Embora a palavra suicídio não seja empregada nenhuma vez, a interpretação de que o grupo estaria ameaçando se matar em sinal de protesto gerou uma onda de comoção que ganhou as redes sociais e chegou a ser noticiada por veículos de imprensa internacionais.
De acordo com o Conselho Indigenista Missionário (Cimi), embora, na carta, o grupo não tenha falado em suicídio, mas sim “em morte coletiva no contexto da luta pela terra”, a medida extrema tem sido recorrente entre os índios. A organização ligada à Igreja Católica afirma que a situação de confinamento em áreas exíguas, a falta de perspectivas, a violência aguda e a impossibilidade de retornarem às terras tradicionais a que estão sujeitos os vários grupos indígenas que vivem no estado levaram ao menos 555 índios a, isoladamente, tirar a própria vida entre os anos 2000 e 2011. Especificamente em relação aos guarani-kaiowá, o Cimi lembra que, embora já haja 43 mil deles espalhados por Mato Grosso do Sul, apenas oito terras indígenas foram homologadas para o grupo desde 1991.

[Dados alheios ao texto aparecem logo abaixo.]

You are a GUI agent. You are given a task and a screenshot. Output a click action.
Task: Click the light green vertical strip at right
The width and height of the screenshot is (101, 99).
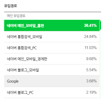tap(100, 64)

De acordo com o Ministério Público Federal, até três meses antes de ocupar 2 dos 762 hectares da Fazenda Cambará, os 170 índios viviam acampados às margens de uma estrada vicinal, na mesma cidade. Na noite de 23 de agosto, o acampamento foi supostamente atacado por pistoleiros que, segundo os índios, atearam fogo nas barracas e feriram várias pessoas. O MPF tratou o episódio como genocídio e pediu à Polícia Federal que apurasse as denúncias. Ainda segundo o MPF, a área ocupada faz parte de uma reserva de mata nativa, que não pode ser explorada economicamente e está sendo estudada por antropólogos da Funai que, em breve, devem divulgar suas conclusões.